→ **Dataset records**:
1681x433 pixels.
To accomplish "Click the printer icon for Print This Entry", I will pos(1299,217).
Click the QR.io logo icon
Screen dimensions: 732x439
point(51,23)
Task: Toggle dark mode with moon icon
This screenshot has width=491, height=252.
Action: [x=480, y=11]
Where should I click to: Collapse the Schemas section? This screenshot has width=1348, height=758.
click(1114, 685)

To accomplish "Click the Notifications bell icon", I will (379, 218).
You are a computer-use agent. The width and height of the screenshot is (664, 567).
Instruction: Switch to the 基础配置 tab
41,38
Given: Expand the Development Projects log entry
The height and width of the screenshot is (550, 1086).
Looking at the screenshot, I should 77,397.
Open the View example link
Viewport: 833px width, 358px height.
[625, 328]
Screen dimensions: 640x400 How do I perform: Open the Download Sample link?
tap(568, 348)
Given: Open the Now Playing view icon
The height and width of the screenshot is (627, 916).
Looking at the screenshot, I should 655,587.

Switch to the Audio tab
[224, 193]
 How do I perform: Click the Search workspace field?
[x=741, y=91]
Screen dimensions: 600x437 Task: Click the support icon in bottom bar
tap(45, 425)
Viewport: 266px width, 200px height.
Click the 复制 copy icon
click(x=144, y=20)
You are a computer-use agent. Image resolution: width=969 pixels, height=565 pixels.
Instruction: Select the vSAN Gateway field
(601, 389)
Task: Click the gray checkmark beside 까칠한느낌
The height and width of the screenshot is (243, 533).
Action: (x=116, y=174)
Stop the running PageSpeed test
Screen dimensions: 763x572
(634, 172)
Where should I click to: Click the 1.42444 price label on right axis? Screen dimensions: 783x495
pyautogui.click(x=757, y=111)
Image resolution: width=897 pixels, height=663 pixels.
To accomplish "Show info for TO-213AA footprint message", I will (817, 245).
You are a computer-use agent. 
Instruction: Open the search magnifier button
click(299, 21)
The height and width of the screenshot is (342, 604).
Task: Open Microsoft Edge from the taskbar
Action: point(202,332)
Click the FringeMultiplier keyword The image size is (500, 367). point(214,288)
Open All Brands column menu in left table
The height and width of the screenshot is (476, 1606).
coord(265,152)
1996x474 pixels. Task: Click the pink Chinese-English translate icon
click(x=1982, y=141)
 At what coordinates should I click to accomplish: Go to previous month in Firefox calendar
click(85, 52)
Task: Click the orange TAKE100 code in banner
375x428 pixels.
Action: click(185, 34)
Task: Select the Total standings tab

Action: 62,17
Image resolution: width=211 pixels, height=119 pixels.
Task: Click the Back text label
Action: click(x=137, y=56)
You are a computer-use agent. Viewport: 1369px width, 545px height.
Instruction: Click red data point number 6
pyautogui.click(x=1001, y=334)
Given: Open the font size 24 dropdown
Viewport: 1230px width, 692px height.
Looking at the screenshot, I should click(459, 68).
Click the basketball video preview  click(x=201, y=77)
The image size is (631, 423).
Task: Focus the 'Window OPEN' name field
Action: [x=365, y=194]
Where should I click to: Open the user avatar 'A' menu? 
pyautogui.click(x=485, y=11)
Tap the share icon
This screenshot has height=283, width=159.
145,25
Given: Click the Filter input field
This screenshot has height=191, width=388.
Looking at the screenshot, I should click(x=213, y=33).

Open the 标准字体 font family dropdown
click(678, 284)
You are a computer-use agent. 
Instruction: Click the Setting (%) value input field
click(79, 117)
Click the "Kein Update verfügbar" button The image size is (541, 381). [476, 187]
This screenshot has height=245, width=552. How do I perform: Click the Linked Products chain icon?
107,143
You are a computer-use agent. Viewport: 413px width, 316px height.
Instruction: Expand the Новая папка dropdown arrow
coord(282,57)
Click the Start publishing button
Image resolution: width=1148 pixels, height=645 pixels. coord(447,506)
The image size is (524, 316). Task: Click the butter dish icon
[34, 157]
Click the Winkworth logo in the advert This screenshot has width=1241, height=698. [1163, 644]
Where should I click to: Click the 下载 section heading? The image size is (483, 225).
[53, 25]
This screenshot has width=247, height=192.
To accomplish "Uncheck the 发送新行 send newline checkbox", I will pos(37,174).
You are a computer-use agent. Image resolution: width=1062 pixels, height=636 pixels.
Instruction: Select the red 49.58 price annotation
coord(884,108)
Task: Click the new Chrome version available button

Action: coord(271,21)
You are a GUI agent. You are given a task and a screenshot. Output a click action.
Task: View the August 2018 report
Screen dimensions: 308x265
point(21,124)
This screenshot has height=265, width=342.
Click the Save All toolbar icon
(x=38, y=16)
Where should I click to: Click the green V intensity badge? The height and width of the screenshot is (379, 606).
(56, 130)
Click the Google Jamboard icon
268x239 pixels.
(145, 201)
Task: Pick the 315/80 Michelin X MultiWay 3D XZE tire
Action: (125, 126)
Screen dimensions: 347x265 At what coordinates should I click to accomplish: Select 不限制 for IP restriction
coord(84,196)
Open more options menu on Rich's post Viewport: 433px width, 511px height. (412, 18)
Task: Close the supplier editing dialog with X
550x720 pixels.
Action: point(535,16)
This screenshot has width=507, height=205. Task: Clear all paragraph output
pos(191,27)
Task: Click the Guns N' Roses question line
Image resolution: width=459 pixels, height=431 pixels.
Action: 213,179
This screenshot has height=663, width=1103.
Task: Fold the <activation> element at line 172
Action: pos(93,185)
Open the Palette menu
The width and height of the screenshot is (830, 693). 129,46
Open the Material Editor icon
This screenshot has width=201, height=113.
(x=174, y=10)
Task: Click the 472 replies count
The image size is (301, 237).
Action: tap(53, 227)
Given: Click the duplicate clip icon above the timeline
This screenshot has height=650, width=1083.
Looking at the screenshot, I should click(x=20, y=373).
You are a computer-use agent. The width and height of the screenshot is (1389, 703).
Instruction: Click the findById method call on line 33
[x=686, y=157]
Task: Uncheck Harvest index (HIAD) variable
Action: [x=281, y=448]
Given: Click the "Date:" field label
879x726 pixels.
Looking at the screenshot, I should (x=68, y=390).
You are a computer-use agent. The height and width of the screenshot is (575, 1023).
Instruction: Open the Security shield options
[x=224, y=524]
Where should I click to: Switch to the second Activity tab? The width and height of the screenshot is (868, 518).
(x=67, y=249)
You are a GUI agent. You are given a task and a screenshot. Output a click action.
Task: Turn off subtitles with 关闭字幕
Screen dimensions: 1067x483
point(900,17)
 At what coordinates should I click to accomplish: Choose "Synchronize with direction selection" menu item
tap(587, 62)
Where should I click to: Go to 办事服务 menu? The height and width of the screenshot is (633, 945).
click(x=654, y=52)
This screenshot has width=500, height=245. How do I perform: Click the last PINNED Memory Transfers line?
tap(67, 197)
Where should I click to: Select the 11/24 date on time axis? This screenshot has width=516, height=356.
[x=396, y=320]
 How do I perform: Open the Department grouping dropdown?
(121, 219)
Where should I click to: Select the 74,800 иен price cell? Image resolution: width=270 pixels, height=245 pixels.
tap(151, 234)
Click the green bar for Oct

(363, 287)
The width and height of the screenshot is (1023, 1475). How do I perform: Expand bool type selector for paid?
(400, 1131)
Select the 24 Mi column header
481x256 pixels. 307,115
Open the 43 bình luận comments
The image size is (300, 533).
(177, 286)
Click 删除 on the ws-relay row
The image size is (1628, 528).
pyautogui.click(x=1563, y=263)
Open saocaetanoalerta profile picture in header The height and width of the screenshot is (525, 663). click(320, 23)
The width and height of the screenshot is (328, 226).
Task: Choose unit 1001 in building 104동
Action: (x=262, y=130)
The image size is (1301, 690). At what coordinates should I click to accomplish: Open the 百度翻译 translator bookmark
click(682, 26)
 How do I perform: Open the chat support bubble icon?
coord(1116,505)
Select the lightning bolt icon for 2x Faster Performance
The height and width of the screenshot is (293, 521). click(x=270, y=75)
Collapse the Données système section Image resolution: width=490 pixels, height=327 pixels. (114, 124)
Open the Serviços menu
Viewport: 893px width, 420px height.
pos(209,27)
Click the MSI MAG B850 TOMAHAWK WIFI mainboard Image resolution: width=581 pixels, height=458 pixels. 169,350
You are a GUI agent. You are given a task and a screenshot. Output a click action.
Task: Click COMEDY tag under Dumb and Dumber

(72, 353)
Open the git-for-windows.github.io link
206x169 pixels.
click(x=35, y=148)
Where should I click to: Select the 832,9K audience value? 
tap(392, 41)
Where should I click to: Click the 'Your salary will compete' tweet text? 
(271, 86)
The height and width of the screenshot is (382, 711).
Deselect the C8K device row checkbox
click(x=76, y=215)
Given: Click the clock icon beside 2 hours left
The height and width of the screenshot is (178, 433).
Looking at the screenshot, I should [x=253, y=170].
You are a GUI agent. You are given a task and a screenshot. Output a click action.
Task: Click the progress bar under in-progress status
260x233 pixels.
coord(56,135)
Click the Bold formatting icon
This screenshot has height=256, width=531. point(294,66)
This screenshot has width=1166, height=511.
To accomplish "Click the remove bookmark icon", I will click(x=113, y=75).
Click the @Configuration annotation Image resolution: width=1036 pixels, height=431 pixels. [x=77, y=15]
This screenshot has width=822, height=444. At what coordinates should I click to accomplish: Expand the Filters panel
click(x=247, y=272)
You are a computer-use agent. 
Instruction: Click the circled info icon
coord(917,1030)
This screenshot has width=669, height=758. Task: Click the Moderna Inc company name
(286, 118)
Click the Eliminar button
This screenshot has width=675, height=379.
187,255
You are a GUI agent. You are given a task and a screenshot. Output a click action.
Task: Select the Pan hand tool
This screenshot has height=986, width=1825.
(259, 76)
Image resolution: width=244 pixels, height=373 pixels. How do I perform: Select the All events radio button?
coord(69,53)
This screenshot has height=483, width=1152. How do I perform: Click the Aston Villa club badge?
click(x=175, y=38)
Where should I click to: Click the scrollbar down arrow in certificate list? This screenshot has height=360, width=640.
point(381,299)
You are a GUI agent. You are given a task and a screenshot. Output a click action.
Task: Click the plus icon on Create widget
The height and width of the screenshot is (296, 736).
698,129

→ **What is asked**: Format the data above, from its first line through the line containing "will (379, 218).", inclusive, as a Markdown table with columns "No." and "Entry". Number each line and skip blank lines.

→ **Response**:
| No. | Entry |
|---|---|
| 1 | 1681x433 pixels. |
| 2 | To accomplish "Click the printer icon for Print This Entry", I will pos(1299,217). |
| 3 | Click the QR.io logo icon |
| 4 | Screen dimensions: 732x439 |
| 5 | point(51,23) |
| 6 | Task: Toggle dark mode with moon icon |
| 7 | This screenshot has width=491, height=252. |
| 8 | Action: [x=480, y=11] |
| 9 | Where should I click to: Collapse the Schemas section? This screenshot has width=1348, height=758. |
| 10 | click(1114, 685) |
| 11 | To accomplish "Click the Notifications bell icon", I will (379, 218). |